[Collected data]

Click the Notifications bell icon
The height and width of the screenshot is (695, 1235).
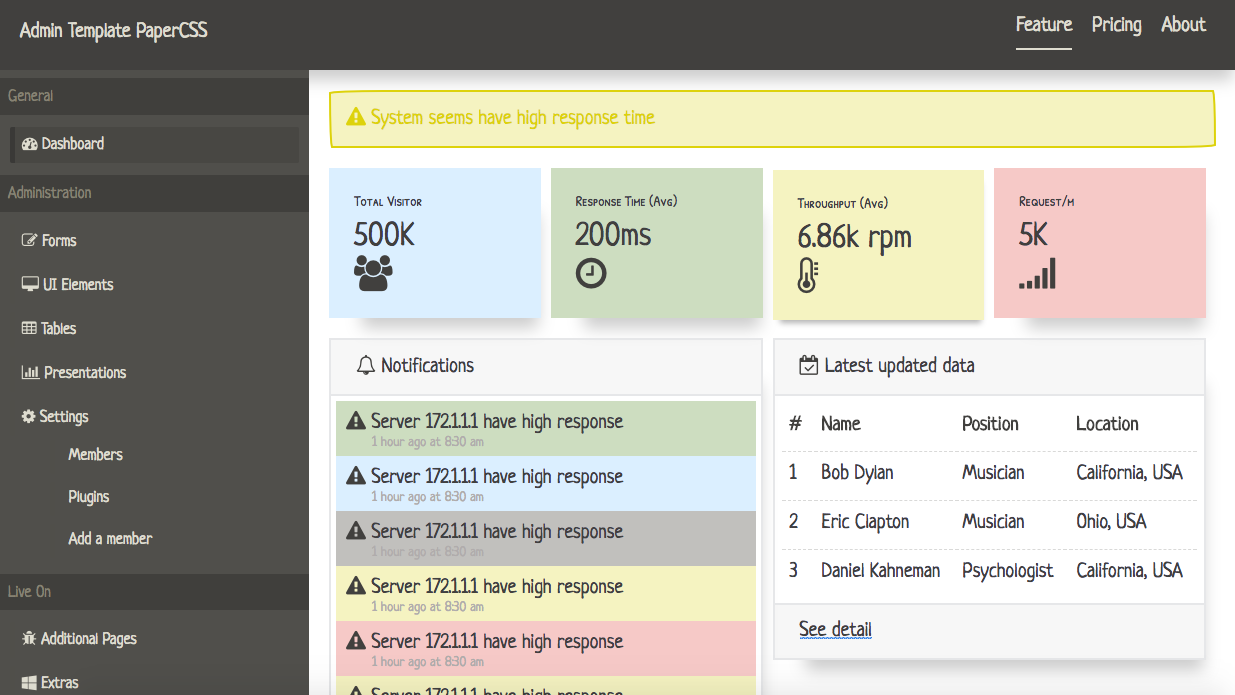coord(365,366)
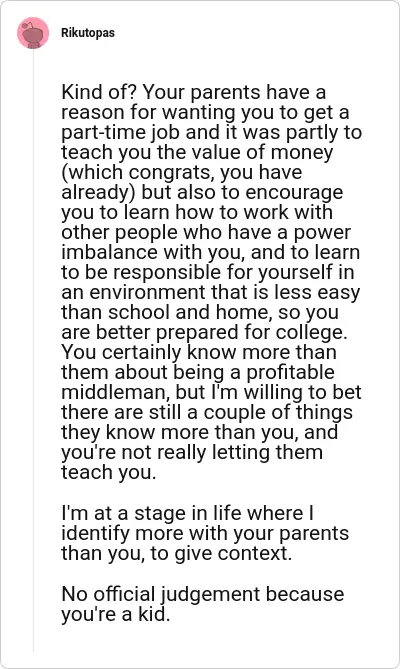This screenshot has height=669, width=400.
Task: Click the phrase "You certainly know more than"
Action: (199, 352)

:: PROMPT ::
Return the records above in their entirety, word for word, with the pictures removed.

:: EXERCISE RESPONSE ::
Click the Notifications bell icon
The height and width of the screenshot is (695, 1235).
coord(365,366)
This screenshot has height=669, width=400.
Task: Click the phrase "You certainly know more than"
Action: (199, 352)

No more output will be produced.